Exercise requirements
What lines below mention the word "agent"? Copy each one.

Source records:
******
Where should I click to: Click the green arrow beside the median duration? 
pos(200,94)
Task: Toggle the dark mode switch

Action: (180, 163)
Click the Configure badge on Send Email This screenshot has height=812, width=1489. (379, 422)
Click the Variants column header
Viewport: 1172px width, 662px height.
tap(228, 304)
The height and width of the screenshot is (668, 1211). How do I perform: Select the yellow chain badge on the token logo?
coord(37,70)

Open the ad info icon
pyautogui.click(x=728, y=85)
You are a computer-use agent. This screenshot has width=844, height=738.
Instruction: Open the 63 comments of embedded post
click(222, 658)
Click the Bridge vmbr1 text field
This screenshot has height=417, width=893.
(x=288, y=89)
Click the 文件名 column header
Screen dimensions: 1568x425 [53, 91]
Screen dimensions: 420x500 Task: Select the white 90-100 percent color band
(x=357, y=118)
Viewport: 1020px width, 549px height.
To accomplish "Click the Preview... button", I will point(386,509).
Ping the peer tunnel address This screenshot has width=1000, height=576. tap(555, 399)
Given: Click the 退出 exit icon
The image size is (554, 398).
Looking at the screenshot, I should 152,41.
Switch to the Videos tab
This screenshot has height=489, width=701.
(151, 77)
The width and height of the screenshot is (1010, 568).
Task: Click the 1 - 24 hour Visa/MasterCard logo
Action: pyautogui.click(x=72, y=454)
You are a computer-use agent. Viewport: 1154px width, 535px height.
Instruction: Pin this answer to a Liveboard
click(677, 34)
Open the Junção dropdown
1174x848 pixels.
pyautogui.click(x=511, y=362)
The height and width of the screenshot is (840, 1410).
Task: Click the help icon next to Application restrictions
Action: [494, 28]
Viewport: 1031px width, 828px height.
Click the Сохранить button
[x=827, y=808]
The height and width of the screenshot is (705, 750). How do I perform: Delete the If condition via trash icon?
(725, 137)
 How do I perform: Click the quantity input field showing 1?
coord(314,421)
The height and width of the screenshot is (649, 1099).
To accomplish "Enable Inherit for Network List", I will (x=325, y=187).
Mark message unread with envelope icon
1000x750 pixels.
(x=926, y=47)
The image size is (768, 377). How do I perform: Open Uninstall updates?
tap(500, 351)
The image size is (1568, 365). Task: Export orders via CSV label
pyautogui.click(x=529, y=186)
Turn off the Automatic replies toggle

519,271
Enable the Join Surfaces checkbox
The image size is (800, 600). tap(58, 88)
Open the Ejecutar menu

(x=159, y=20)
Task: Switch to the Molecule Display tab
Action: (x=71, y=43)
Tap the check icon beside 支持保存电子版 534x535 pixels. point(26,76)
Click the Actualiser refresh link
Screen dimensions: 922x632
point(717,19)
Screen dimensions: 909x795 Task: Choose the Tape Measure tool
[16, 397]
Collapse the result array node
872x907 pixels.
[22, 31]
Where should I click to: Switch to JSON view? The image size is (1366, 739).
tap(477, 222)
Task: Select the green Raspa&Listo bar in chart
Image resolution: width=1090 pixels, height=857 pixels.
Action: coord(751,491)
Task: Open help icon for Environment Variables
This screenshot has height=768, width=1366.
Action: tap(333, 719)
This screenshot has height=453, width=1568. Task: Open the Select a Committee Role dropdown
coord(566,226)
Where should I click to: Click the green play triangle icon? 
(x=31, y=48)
******
Output for this task
You are a computer-use agent. This screenshot has width=844, height=738.
You are a computer-use agent. Viewport: 1154px width, 535px height.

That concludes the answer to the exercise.